Le Coran © Unplash

Vers une relecture du Coran ?

Globalement, le monde musulman reste encore très en retrait des études scientifiques sur le Coran. Néanmoins, il y a de courageux précurseurs musulmans qui cherchent à le réinterpréter.

Au-delà des lacunes à combler en matière de connaissances, Le Coran des historiens « se veut également une initiative civique et politique dans le sens le plus noble des termes », précisent Amir-Moezzi et Dye. « Nous pensons en effet qu’un des moyens les plus sûrs – mais aussi sans doute les plus lents, hélas – pour apaiser les esprits, faire tomber les tensions, neutraliser les fanatismes et les incompréhensions, est d’introduire l’histoire et la géographie – en un mot, l’approche scientifique, avec sa froideur et sa distance – dans l’examen des choses de la foi. C’est ainsi que deviennent possibles la contextualisation, la relativisation, la distanciation critique. »
Tel est donc le deuxième objectif poursuivi par les réalisateurs de ce travail monumental : susciter une émulation et des vocations chez les intellectuels musulmans pour qu’à leur tour ils se lancent avec audace dans une recherche scientifique libérée de toute contrainte dogmatique ou idéologique. Il leur faut pour cela retrouver l’esprit du moutazilisme (du mot arabe motazil = qui s’isole). Très actifs à Bagdad aux VIIIe-IXe siècles, les tenants de ce courant de pensée rationalisant, initié par le philosophe Wâsil ibn Ata, considéraient le Coran comme le vecteur créé de la Révélation de Dieu, ce qui laissait la place au libre arbitre, à la raison et à la responsabilité du croyant. Mais, après avoir été officialisée par le calife Mamoun (813-833), cette doctrine fut contestée par les tenants de l’école fondée par Achari pour qui le Coran en sa qualité d’« attribut de Dieu » est donc « incréé ». Le calife Moutawakkil (848-861) déclara le moutazilisme hors-la-loi, initiative qui préluda à la « fermeture de la porte de l’ijtihad » (interprétation innovatrice) décidée par Qadir, l’un de ses successeurs (992-1031).
À la fin du XIIe siècle, le courant rationaliste disparut complètement du champ de la pensée musulmane, contribuant à la verrouiller. Ce phénomène a surtout frappé l’islam sunnite, lequel « s’est installé depuis dans une sorte de répétition permanente, dans un juridisme paralysant pour les sociétés et les individus, et dans un refus de la réflexion sur soi-même », notait récemment Rachid Benzine, Français musulman, l’un des promoteurs actuels de la réforme (1).
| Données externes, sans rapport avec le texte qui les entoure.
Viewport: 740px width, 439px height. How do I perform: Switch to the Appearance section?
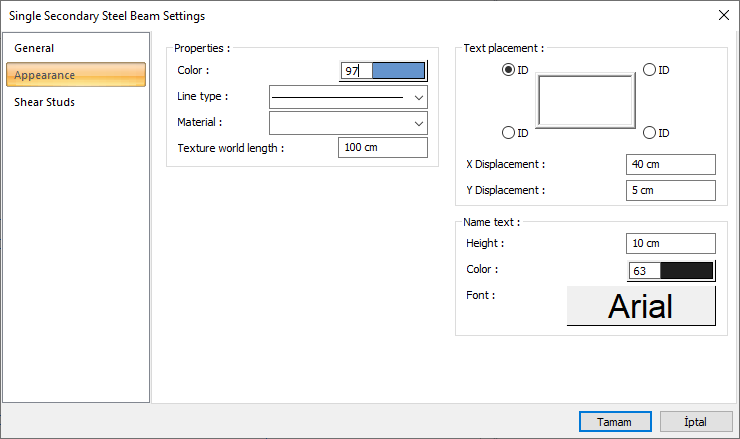(x=44, y=75)
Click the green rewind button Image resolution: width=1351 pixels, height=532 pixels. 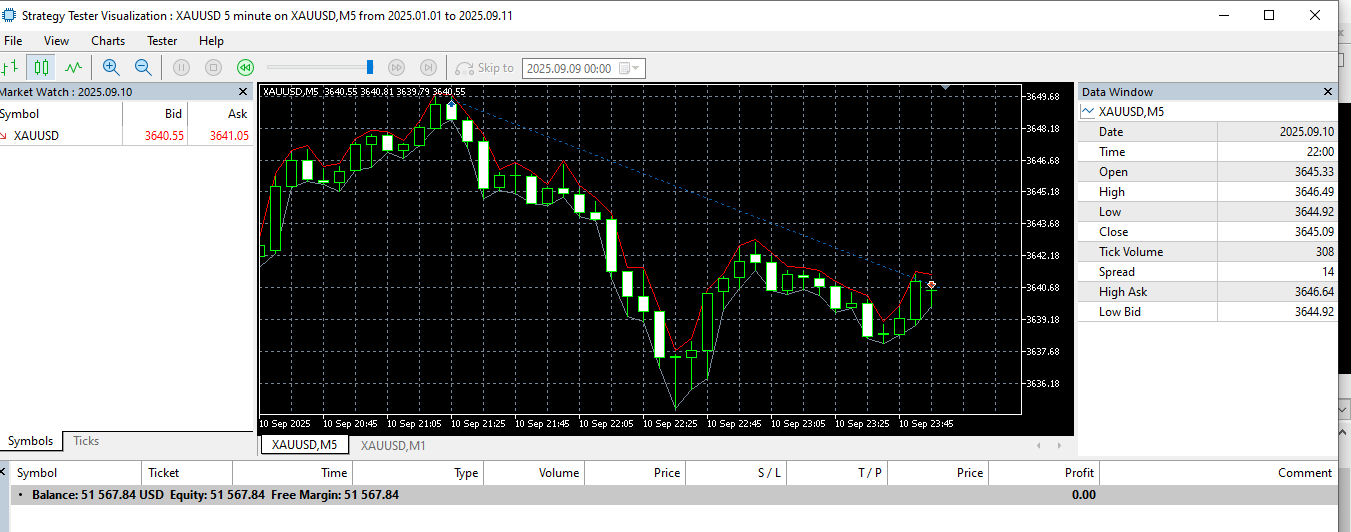click(x=245, y=68)
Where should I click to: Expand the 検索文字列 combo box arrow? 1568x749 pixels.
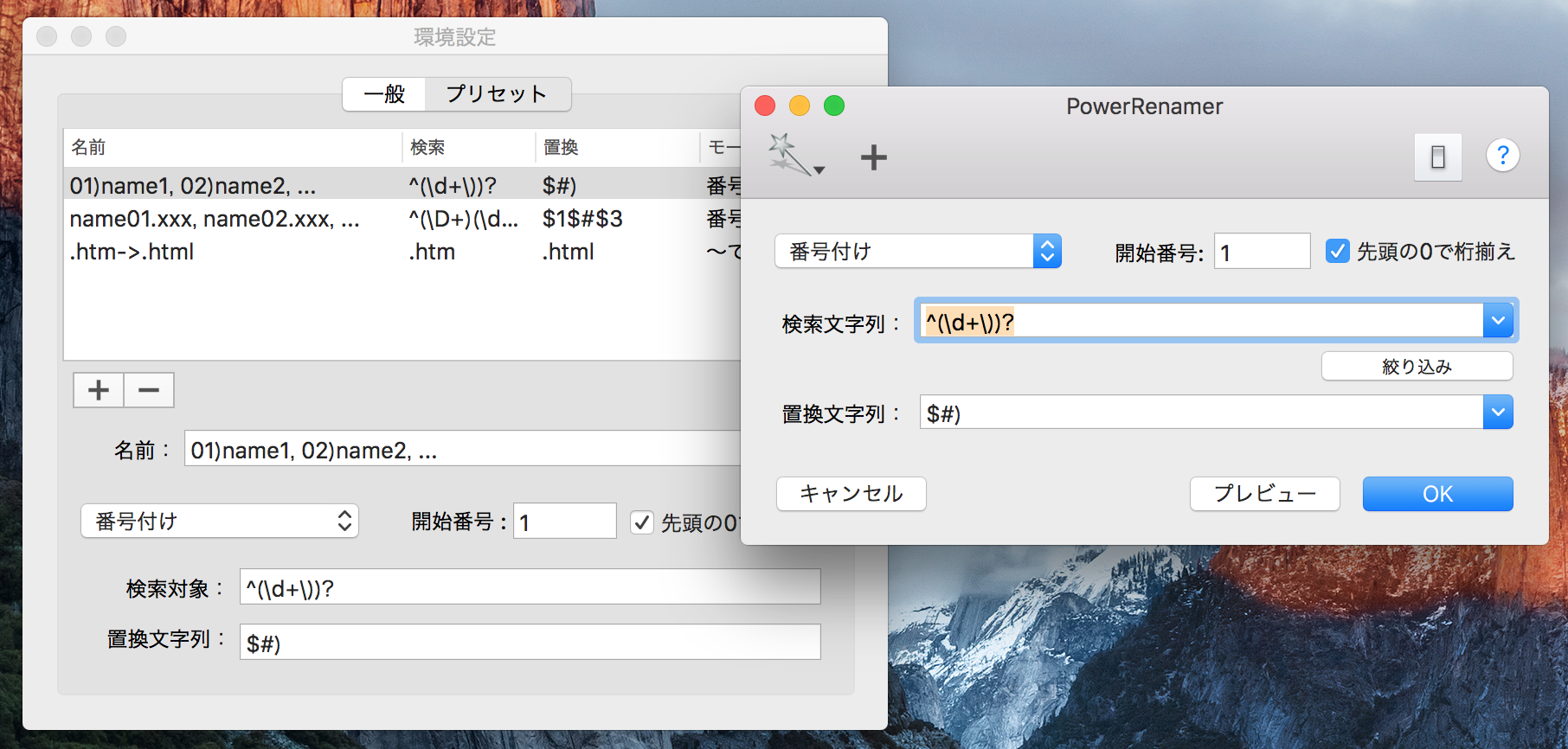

Les ambiguïtés du « réformisme »
L’histoire a pourtant connu des épisodes prometteurs, notamment à partir de la fin du XIXe siècle, sous l’influence de l’Europe. Mais, loin d’ouvrir la voie à une véritable herméneutique scientifique, ce qu’il est convenu d’appeler le « réformisme » ne manquait pas d’ambiguïté. Ses militants prônaient en fait une restauration de l’approche initiale de la religion, purgée des « innovations blâmables » dans lesquelles ils voyaient la cause de l’affaiblissement de l’Oumma (la nation mondiale de l’islam). À la même époque, un certain nombre de lettrés, surtout au Levant, persistaient cependant dans leur combat pour le renouveau de la pensée islamique, lequel devait porter sur le Coran et la Tradition mahométane. L’islamisme, d’abord incarné par les Frères musulmans, mouvement politico-religieux fondé en Égypte en 1928, fut d’ailleurs une réponse à ces « nouveaux penseurs », préparant la réislamisation des idées et des mœurs. D’où le manque de créativité et la crise existentielle qui continuent d’affecter le monde musulman (2).
Aujourd’hui, un nombre croissant de diplômés, sans renier leur identité musulmane, portent des regards lucides sur la réalité. Ainsi, suite à la publication d’un rapport sur la production scientifique dans le monde, établi par l’UNESCO en 2010, qui faisait ressortir le très grand déficit de l’univers islamique en ce domaine, Nadji Safir, sociologue algérien, signait une tribune dans laquelle il estimait que « les sociétés musulmanes devront nécessairement mener un immense et courageux effort collectif d’introspection afin de clairement établir les raisons, nécessairement internes – excluant donc les éternelles recherches de boucs émissaires – qui les ont conduites aux impasses actuelles ». Cela exige « un effort totalement renouvelé de (re)lecture de tout le patrimoine intellectuel islamique » (3). Citons aussi son compatriote naturalisé français, le politologue Mustapha Benchenane. « L’islamisme sous ses différentes formes est en fait le révélateur, le symptôme, d’un phénomène historique beaucoup plus profond qu’on ne le pense : le début d’un processus de dépérissement de la religion musulmane. L’excès d’islam, qui se traduit par l’islamisme, n’est pas un signe de vitalité et de dynamisme, mais celui de la crise d’un système de croyance en train de se décomposer en sectes de plus en plus nombreuses » (4).
Parmi les plus engagés dans une réforme concrète de l’islam, on peut en distinguer deux catégories. Certains, préconisant d’en finir avec l’idée que la charia est intouchable du fait que le Coran fait de Dieu le seul Législateur, proposent de distinguer entre « l’éternel et le circonstanciel », de manière à ouvrir la voie à des ajustements. Pour eux, il s’agit donc, à partir d’une contextualisation des textes sacrés, de rendre l’islam compatible avec la culture universelle, notamment en ce qui concerne le statut de l’être humain, l’organisation de la société, les rapports avec le reste du monde (5).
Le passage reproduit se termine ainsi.